Big Changes and Small Steps 


I am right up against the end of my week because it has been a weird one. I haven't gotten much art done. 


aaaaannnnddd turns out that the coffee shop closes at 10:30 on Sundays, so now I am home and continuing this post here. 

So, as I was saying, it was a weird week. 

Freaking weird

Perhaps not as weird as Mark and Joanne trying to get the sound working for Marueen's spoken word poetry show, but still pretty weird. 

On Monday, I went to work and read the email informing me that my company was planning to lay off 1500 workers worldwide. Later that day I was called into the leadership office and informed of my options, regarding the dissolution of the marketing department. 

So, I am now a slacker unemployed artist. 

And my hands smell like steak so I need to move my cat off my computer cord and go wash my hands before I continue. 


That's much better. Now they mostly smell like my roommate's peppermint soap, vanilla lotion, and almost not at all like steak. 

Anyway, I didn't get any art done at Santa Rosa Toy Con, because i actually ended up pretty occupied the whole time, and due to the weird/stressful/uncertain nature of the past week, I didn't get a lot of art done since then. I have mostly been busy staving off crippling waves of panic and trying to decide what I want to do with my life now. And how to direct myself towards the things I think I'd like doing and making lists of things I need to accomplish.

That, and spending some somewhat irresponsible time going to concerts and music festivals and letting friends take me out to lunch out of sympathy. 

But mostly the crippling panic. 

Tomorrow I start working towards my goals in earnest. I guess I finally have that time I've been looking for to update my portfolio, and that's task one. I intend to camp out in my coffee shop and work on making a new layout and adding pictures of stuff I've done more recently than 2013. Streamlining to maybe exclude some stuff that isn't actually relevant to my strengths. Fleshing out the illustration and graphic design areas a bit. Taking deep breaths and reminding myself that at least I live in California and if I become homeless, it doesn't get too terribly cold at night. 

But in the meantime, since I don't have anything new to show you of my own, I'd like to show you some art from a couple of spectacular artists I chatted with at ToyCon: 

Ken Berman --industrial inspired art


And Matt Gaser -- Illustrator/Concept Artist

Seriously, both of these guys have art so pretty I could die. Do yourself a favor and go over to their websites and take a look through their work. 

Also, I WANT to post a link to the gorgeous poster I got from the Conor Oberst/M. Ward/Felice Brothers show at the Phoenix Theater last week, but I can't find any information about the art or the artist or any posts of it online, but be assured it is GORGEOUS and I have posted it right where I can see it from my workstation (see: bed where I curl up with my computer and cat and draw) and it can remind me to get off my butt (on my butt?) and make some art. And you wish you had one because it is super pretty.

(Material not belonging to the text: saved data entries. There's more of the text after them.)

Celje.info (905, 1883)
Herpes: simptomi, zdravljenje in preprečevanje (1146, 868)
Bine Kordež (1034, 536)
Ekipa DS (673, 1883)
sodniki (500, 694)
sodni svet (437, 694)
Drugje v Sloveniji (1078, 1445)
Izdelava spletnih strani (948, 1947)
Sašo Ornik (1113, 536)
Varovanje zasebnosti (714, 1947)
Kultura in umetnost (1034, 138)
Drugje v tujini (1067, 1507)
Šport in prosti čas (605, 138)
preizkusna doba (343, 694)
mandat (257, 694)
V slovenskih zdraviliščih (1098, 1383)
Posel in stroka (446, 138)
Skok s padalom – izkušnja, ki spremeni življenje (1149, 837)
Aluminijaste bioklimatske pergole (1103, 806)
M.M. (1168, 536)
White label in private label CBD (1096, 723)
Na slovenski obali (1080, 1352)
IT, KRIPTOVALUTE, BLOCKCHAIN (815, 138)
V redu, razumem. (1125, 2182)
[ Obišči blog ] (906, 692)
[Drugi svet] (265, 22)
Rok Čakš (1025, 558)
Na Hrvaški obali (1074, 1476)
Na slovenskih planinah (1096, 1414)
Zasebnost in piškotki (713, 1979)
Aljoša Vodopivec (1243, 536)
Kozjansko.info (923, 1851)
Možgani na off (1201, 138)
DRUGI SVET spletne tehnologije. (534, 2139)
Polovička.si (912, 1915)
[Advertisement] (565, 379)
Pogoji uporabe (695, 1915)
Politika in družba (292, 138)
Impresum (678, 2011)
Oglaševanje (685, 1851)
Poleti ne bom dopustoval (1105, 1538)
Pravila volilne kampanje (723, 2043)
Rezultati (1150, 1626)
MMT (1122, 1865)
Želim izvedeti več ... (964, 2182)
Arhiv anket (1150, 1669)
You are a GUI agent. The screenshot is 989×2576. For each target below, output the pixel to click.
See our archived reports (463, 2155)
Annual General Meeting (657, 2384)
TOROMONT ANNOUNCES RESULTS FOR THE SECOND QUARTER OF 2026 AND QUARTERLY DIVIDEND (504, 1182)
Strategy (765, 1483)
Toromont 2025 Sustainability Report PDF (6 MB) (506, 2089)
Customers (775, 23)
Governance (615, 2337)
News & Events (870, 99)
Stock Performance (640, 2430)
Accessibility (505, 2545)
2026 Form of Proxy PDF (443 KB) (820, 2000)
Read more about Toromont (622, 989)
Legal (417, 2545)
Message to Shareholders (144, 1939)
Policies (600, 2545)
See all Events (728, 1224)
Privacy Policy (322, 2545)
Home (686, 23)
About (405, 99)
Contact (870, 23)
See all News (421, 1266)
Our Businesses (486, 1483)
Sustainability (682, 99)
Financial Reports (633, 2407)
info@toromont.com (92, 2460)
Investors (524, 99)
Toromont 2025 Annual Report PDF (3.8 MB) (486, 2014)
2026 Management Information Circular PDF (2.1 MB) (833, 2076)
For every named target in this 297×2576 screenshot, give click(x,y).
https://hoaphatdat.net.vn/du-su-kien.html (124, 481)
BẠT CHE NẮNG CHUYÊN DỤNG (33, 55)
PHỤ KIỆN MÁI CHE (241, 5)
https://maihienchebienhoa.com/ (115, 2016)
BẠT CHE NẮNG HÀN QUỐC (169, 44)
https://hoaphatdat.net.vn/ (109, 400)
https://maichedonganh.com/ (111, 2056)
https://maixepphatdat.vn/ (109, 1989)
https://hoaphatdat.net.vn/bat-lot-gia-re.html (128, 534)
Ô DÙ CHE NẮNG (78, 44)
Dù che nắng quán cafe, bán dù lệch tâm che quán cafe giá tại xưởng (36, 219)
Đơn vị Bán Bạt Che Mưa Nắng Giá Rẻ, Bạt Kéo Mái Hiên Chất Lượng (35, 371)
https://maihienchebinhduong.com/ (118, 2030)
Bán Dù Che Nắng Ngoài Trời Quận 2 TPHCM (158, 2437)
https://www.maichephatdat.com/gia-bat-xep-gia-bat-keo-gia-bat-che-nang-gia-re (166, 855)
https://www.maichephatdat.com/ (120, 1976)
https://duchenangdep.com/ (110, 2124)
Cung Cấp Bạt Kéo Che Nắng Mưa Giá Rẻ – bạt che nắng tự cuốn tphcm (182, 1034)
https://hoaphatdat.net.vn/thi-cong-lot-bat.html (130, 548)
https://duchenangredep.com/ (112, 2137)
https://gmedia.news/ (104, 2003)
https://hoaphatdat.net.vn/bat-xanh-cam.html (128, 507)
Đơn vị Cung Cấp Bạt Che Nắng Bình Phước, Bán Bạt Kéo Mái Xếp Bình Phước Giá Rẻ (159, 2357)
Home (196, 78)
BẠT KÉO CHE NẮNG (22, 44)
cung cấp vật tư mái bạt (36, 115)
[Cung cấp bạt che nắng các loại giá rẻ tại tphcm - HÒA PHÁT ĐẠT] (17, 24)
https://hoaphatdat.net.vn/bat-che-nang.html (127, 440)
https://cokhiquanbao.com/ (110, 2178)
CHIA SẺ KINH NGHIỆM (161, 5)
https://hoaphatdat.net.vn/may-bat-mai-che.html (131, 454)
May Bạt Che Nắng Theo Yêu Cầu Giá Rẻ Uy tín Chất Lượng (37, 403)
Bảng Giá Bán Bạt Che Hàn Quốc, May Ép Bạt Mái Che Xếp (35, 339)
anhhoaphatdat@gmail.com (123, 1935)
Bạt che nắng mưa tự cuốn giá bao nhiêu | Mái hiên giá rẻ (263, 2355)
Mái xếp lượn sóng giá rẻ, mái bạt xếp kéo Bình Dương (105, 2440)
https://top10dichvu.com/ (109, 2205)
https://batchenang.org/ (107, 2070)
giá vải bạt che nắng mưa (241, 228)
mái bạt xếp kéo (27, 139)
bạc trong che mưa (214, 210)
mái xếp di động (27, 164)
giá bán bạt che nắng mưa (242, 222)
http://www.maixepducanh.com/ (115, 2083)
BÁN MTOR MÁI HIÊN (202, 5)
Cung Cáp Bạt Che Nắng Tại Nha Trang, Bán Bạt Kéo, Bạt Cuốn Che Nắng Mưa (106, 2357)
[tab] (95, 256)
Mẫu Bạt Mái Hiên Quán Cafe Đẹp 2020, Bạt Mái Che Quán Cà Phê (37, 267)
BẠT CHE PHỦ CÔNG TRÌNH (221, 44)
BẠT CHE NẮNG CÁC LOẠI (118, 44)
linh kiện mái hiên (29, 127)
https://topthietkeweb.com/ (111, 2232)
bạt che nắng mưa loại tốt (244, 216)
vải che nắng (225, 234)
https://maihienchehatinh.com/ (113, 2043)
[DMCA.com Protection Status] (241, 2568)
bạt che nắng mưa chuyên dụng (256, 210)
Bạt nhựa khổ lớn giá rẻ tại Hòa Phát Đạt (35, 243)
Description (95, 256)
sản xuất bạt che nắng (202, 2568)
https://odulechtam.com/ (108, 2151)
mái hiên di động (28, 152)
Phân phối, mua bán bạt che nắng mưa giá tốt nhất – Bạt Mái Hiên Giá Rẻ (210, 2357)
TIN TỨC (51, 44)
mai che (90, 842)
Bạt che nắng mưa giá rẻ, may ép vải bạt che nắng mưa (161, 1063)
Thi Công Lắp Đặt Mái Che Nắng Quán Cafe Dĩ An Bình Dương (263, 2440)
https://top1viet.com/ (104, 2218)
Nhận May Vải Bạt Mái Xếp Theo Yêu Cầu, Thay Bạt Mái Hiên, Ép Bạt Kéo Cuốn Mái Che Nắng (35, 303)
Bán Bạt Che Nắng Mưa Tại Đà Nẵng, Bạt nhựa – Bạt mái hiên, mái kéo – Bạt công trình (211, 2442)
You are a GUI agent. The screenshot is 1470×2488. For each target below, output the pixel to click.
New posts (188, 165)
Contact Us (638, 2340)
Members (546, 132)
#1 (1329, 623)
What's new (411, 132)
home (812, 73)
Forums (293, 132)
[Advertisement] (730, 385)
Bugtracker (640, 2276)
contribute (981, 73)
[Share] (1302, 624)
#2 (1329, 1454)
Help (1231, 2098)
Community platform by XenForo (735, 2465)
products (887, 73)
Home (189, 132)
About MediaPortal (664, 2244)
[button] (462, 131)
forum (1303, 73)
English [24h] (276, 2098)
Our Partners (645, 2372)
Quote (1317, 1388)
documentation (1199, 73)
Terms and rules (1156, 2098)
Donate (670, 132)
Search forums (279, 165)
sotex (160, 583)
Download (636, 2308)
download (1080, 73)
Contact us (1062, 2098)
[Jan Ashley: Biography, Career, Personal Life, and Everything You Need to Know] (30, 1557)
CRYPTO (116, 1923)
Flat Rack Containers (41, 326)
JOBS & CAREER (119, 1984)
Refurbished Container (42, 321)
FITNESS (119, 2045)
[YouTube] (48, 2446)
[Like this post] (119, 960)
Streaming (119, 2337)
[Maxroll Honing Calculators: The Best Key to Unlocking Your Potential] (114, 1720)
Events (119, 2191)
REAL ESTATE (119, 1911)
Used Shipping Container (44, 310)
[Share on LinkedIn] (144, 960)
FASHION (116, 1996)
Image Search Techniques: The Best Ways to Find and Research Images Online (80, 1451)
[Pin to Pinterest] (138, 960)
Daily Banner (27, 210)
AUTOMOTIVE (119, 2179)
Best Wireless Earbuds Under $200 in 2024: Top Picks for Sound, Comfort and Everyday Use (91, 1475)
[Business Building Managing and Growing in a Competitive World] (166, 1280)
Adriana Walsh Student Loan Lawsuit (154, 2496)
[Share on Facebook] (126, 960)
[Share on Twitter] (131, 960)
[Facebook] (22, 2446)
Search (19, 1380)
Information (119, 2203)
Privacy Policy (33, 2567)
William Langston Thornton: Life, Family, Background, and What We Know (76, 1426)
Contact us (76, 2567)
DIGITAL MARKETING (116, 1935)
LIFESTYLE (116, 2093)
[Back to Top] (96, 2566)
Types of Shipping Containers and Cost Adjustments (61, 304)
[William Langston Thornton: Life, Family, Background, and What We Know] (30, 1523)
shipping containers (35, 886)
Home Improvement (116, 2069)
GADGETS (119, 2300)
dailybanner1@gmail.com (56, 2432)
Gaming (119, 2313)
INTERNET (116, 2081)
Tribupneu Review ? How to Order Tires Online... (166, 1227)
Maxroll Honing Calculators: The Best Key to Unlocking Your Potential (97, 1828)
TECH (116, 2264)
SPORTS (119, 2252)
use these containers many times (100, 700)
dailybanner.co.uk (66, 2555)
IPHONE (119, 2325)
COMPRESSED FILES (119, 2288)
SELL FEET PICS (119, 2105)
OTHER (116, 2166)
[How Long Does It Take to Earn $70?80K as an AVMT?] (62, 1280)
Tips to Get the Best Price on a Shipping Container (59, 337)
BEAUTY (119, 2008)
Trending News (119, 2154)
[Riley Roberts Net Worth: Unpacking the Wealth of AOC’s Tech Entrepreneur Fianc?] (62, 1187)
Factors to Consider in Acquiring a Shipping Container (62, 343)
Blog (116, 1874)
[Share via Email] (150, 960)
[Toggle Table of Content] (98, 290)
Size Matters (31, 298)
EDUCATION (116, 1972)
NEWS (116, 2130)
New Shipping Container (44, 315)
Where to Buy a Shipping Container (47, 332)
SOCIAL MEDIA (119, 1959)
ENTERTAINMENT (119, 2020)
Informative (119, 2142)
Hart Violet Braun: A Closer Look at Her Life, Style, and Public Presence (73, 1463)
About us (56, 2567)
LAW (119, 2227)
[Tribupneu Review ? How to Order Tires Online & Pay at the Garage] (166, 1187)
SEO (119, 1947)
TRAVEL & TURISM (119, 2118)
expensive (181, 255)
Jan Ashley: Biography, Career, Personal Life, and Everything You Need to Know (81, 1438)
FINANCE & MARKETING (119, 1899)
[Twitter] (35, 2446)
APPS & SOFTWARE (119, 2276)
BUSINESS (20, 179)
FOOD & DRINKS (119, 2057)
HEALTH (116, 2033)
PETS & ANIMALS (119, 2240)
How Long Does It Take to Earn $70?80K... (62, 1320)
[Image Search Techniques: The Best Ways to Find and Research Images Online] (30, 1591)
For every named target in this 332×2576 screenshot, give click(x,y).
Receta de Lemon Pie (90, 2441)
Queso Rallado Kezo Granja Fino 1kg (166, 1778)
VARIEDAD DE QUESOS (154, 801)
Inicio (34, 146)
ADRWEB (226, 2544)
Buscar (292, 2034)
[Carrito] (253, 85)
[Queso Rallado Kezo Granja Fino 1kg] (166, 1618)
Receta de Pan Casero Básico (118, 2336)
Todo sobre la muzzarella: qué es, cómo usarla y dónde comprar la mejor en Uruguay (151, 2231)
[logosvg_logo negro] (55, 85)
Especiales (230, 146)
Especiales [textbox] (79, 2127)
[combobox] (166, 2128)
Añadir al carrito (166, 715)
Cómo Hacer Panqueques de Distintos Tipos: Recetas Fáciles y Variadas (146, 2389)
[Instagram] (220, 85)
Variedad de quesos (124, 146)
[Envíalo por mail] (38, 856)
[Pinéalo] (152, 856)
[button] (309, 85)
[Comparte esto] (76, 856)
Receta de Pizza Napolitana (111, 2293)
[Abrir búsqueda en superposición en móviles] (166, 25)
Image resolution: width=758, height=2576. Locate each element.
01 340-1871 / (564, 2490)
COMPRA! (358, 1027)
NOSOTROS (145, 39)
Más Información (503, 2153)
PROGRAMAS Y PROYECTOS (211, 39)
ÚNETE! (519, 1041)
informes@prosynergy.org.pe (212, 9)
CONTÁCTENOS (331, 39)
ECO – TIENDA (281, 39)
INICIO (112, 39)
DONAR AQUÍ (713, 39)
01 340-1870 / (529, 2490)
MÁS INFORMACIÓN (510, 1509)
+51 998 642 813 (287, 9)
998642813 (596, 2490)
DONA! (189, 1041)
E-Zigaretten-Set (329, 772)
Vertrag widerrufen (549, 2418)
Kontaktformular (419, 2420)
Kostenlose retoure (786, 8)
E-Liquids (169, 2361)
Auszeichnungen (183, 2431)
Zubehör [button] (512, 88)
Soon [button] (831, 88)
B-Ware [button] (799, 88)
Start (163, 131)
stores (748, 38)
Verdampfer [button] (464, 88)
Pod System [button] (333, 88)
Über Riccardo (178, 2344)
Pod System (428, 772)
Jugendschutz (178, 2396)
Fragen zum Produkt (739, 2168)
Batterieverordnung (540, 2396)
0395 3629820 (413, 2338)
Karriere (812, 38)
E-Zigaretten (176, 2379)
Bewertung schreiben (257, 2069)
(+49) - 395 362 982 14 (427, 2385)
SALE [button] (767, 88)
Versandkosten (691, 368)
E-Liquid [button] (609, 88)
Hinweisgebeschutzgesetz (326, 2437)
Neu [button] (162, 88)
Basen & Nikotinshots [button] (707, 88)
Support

That's all for this week. 

I hope to have things shiny and new to show you sometime within the next seven days. 


FOUND the poster artist! I contacted the Phoenix and they sent me a link to his website. 

His name is Charles House, and though the poseter is NOT up on his website, here are a few other examples of his work: 


Three Weeks and Counting, Regardless of the Unfeeling Void

Well, what I had planned to be a relaxing evening in my local coffee shop has been somewhat derailed due to personal strife, and though I just want to go home and curl up under the covers with an entire batch of brownies and my cat, I AM here and posting my weekly update and getting some work done, damnit. 

The thing I have learned to count on best in life is that plans WILL go awry. This is a lesson I have been taught over and over again. But if you stop every time you get punched in the face by life, you have nothing to show for it all but a face full of punches. So you best squint out your good eye and keep going because at least then you'll have some progress to show for it all. 

This is not to say that I never let myself be stymied by the roadblocks in my path, or that I never crawl under the covers to cry. But I'm trying to hold, at least as much as I can, to a policy of doing my work, and THEN crying about the unfair entropy of the universe. 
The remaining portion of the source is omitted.